Juan la ama come si può amare adesso – e qui sta il talento di Marìas – (non cinquant’anni fa, o un secolo fa e via a ritroso) ma oggi, in questi tempi, come amiamo e come siamo amati dagli altri. Juan ama Luisa nel cambiamento, quindi sì, la ama ma nei piccoli dettagli, la sua nuova pettinatura, i nuovi mobili di casa, i vestiti appena comprati. Non può amarla per sempre perché non esiste più il futuro astratto, perché non è dato saperlo, perché non è nelle sue possibilità. Non è, non riesce e non sarà mai Jay Gatsby, non conosce l’amore universale, pieno, certo. Non perché non voglia, anzi (“E adesso?” Si chiede per tutto il libro, non si rassegna a quell’amore parziale, finito, reale) ma perché quell’amore non esiste più. Per nessuno. O meglio, era così anche ai tempi di Omero, ma ora possiamo dirlo.
Luisa ha già capito tutto anzi più che capirlo, sembra che lo sappia e basta. Non ha bisogno di verbalizzarlo, si muove leggera nel cambiamento. Lei nemmeno se lo pone il problema dell’assoluto, Anna Karenina sembra sua nonna ed Emma Bovary una mamma fragile e un po’ sventata, lei no, vive nel presente. Quando afferma: “E’ ovvio che vorrei saperlo se un giorno decidessi di ucciderrmi”, sta dicendo a suo marito che sa che un giorno lui potrebbe lasciarla, ma nel dirlo, e nel tono in cui lo dice, sa anche che magari sarà prima lei a lasciare lui. Ma non può sapere se accadrà, né tantomeno quando. Vuole solo fargli capire che lo sa e che questa consapevolezza è l’unico modo in cui si può amare qualcuno.

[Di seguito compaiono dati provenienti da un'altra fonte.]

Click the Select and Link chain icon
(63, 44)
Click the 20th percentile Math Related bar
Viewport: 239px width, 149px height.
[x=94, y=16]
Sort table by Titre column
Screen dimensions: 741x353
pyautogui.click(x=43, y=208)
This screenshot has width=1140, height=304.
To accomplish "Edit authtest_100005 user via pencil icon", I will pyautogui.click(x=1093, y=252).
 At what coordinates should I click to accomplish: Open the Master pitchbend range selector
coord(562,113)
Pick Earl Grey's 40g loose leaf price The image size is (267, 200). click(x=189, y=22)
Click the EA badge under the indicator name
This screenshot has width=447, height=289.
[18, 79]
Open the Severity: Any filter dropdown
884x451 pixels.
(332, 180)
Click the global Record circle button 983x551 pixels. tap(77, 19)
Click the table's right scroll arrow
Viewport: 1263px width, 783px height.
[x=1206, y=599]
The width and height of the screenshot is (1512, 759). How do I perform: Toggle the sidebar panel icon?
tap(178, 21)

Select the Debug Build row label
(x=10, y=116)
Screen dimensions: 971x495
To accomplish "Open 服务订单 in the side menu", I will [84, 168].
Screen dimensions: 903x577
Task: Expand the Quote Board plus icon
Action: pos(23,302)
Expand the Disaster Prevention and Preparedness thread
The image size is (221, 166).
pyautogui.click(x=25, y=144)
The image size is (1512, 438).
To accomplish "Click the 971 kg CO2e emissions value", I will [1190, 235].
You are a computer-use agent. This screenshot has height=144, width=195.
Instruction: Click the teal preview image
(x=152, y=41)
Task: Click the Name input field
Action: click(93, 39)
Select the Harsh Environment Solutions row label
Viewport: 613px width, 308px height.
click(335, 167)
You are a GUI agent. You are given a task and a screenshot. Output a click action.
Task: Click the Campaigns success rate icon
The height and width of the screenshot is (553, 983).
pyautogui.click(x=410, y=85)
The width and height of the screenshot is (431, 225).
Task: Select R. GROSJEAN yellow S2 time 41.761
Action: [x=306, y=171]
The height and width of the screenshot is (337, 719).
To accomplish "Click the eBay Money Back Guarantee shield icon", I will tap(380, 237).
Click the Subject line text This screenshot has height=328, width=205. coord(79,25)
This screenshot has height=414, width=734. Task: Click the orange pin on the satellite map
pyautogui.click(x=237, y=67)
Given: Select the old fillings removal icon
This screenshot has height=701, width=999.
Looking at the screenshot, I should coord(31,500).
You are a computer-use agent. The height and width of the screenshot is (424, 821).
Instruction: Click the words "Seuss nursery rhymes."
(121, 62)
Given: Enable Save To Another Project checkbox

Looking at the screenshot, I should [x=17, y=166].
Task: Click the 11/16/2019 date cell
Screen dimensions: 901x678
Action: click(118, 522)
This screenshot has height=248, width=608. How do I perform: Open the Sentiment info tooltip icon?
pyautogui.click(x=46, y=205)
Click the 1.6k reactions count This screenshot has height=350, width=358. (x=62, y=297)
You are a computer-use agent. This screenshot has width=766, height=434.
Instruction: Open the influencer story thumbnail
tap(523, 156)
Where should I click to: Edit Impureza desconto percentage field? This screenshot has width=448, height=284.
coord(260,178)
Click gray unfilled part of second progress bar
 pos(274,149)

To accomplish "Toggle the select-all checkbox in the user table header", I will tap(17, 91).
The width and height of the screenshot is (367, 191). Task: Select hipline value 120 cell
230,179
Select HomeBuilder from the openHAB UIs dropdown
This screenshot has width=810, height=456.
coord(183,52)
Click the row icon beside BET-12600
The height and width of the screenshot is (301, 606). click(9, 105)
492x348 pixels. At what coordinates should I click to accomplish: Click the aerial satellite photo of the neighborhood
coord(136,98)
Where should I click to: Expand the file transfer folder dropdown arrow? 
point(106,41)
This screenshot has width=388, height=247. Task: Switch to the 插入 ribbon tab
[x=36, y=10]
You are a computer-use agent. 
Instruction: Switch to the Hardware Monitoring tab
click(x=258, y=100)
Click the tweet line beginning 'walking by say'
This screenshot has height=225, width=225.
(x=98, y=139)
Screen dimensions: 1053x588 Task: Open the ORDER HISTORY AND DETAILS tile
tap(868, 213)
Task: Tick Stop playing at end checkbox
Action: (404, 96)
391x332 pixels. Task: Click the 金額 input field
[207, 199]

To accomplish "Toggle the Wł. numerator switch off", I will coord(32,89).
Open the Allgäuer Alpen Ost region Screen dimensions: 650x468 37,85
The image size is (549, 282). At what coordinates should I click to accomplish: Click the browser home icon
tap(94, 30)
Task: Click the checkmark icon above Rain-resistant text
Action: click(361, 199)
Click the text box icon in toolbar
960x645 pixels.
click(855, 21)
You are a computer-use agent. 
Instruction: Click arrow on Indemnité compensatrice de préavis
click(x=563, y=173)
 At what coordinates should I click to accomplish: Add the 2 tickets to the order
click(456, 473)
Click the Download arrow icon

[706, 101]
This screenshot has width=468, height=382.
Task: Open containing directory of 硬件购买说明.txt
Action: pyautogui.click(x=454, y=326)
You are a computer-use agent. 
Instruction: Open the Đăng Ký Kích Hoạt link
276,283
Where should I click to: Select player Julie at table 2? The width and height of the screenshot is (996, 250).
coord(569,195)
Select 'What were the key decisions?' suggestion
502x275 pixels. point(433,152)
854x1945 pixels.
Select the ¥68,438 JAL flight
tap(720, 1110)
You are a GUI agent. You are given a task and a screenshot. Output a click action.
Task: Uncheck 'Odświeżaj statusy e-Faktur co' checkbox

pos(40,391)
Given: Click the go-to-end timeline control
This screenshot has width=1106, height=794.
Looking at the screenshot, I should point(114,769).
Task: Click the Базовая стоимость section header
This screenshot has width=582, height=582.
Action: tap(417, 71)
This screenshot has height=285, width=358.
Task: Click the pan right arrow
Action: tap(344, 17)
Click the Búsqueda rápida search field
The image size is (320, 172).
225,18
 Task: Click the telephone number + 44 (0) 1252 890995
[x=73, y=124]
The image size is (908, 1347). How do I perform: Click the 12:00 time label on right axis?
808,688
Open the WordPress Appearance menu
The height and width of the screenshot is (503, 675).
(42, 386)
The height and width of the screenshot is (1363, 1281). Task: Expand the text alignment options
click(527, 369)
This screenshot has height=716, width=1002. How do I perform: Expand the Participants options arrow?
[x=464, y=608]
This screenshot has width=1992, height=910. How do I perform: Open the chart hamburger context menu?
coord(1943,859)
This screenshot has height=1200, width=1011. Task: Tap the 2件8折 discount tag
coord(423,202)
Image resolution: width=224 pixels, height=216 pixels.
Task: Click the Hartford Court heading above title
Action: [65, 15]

Insomma, nessuna certezza, l’amore è un gioco di ruolo, l’importante è parlare (“il matrimonio è un’istituzione narrativa”) e il prossimo che appoggerà la testa sul cuscino non sarà migliore di chi c’è adesso. O forse no, ma questo, dice Marìas, non è dato saperlo: “il nostro pensiero è oscillante e ambiguo e non tollera che non ci siano sospetti, per lui ci saranno sempre zone d’ombra e sempre pensa con un cervello cagionevole” (brainsickly – esiste un’espressione più efficace?).